Excerpted data Start Marker

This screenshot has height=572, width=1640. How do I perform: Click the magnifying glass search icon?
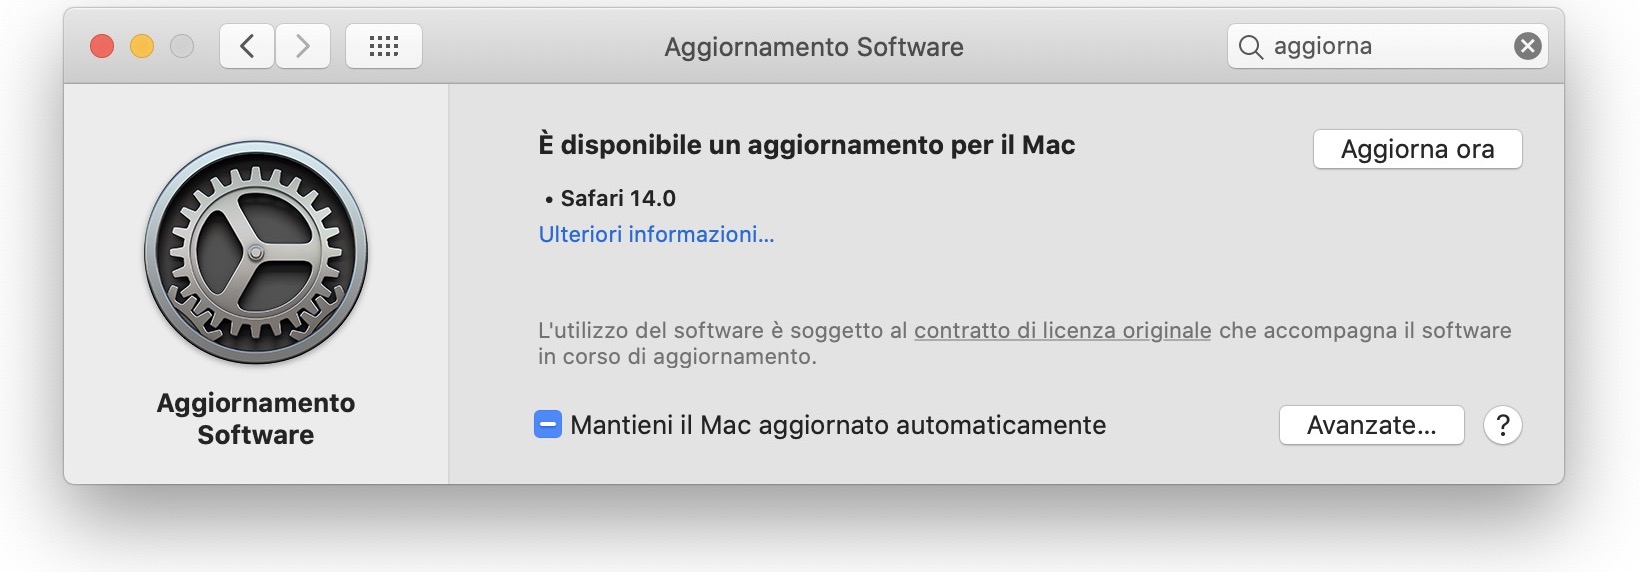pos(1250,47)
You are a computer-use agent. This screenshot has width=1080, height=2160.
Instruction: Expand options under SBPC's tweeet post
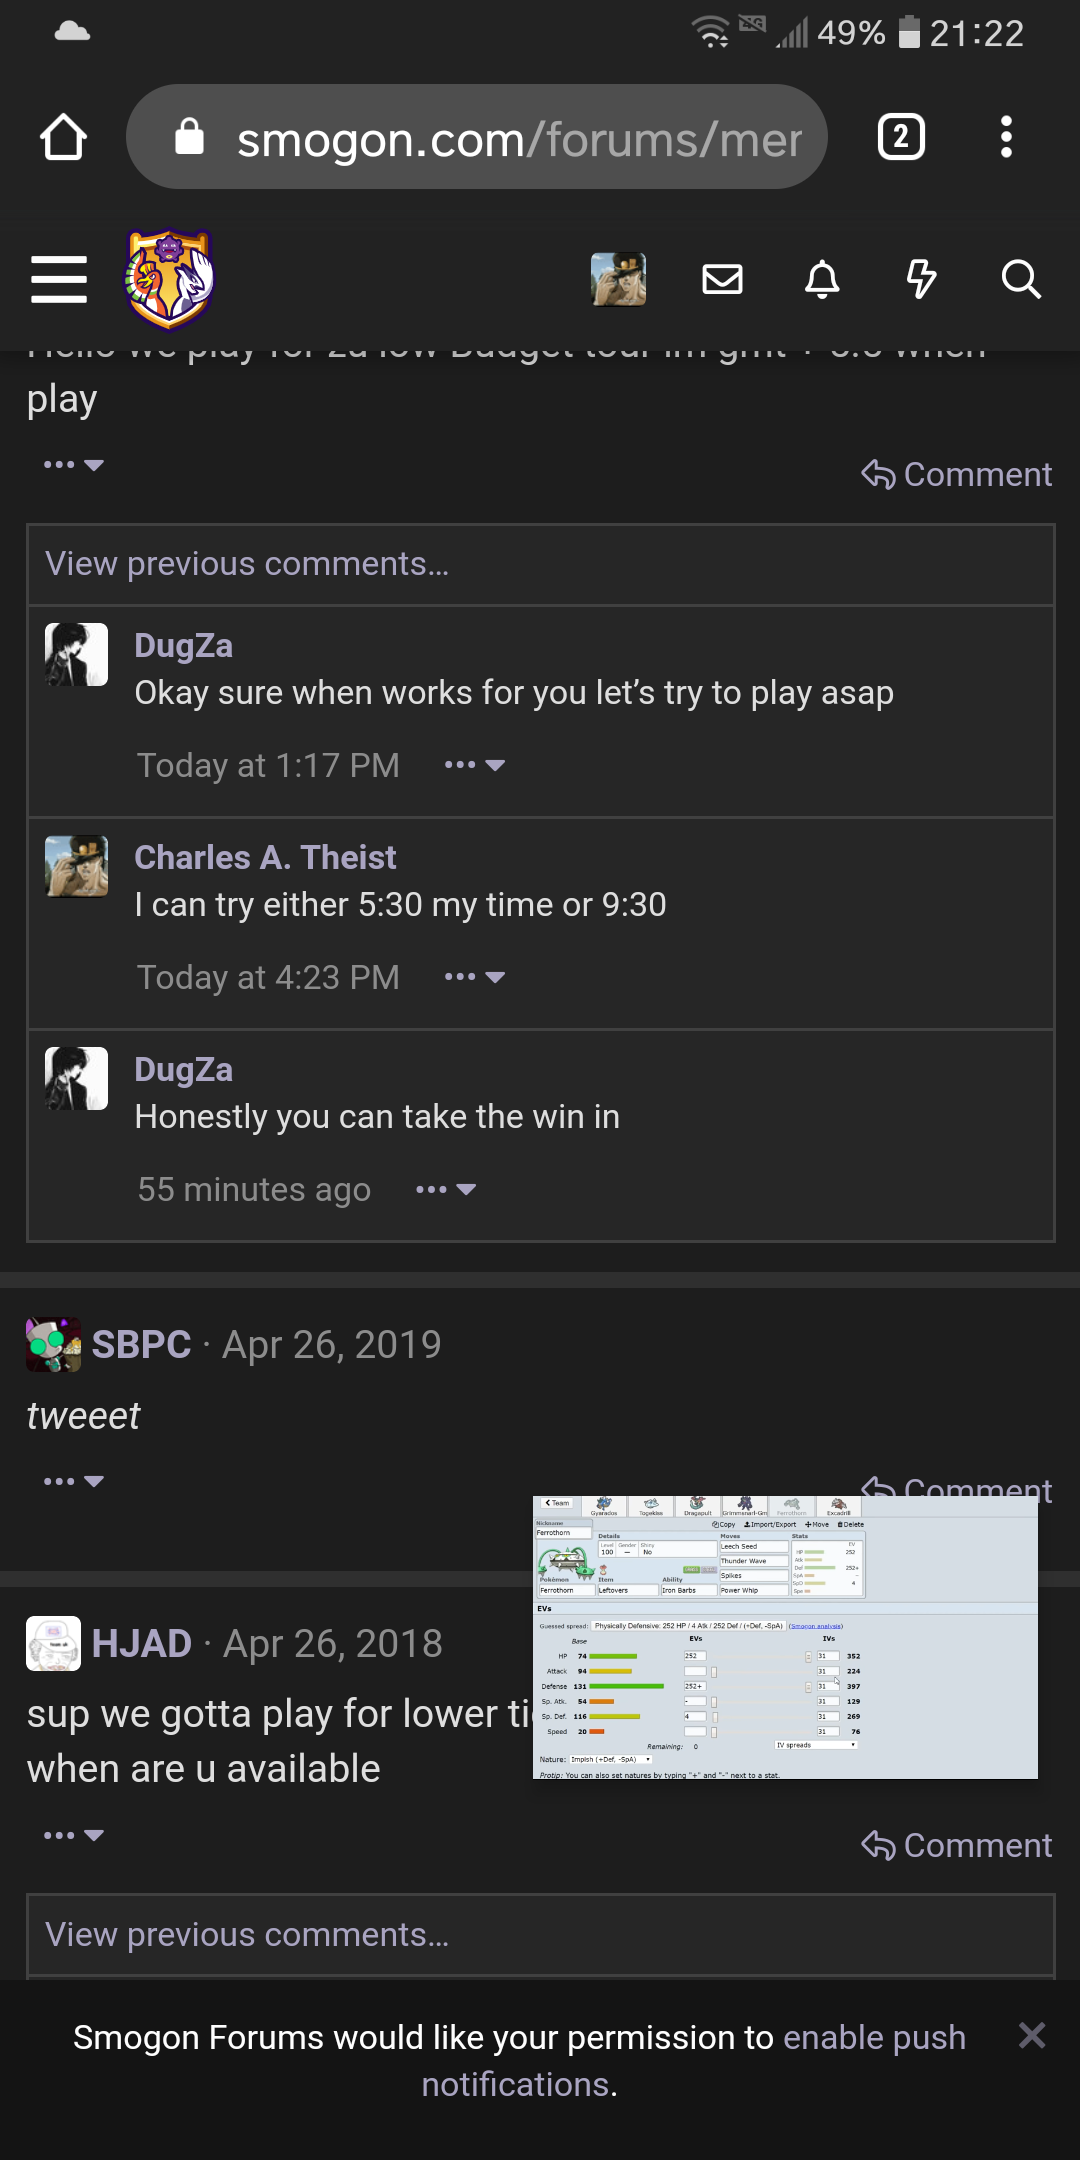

Excerpted data End Marker
Excerpted data Start Marker

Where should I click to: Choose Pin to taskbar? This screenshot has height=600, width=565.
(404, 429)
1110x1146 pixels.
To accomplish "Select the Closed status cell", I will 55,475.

Excerpted data End Marker

[About this task]: From the material above, set down exactly the lines between the line holding "You are a computer-use" and the line holding "Instruction: Expand options", inclusive. Include nothing else.

[Response area]:
You are a computer-use agent. This screenshot has width=1080, height=2160.
Instruction: Expand options under SBPC's tweeet post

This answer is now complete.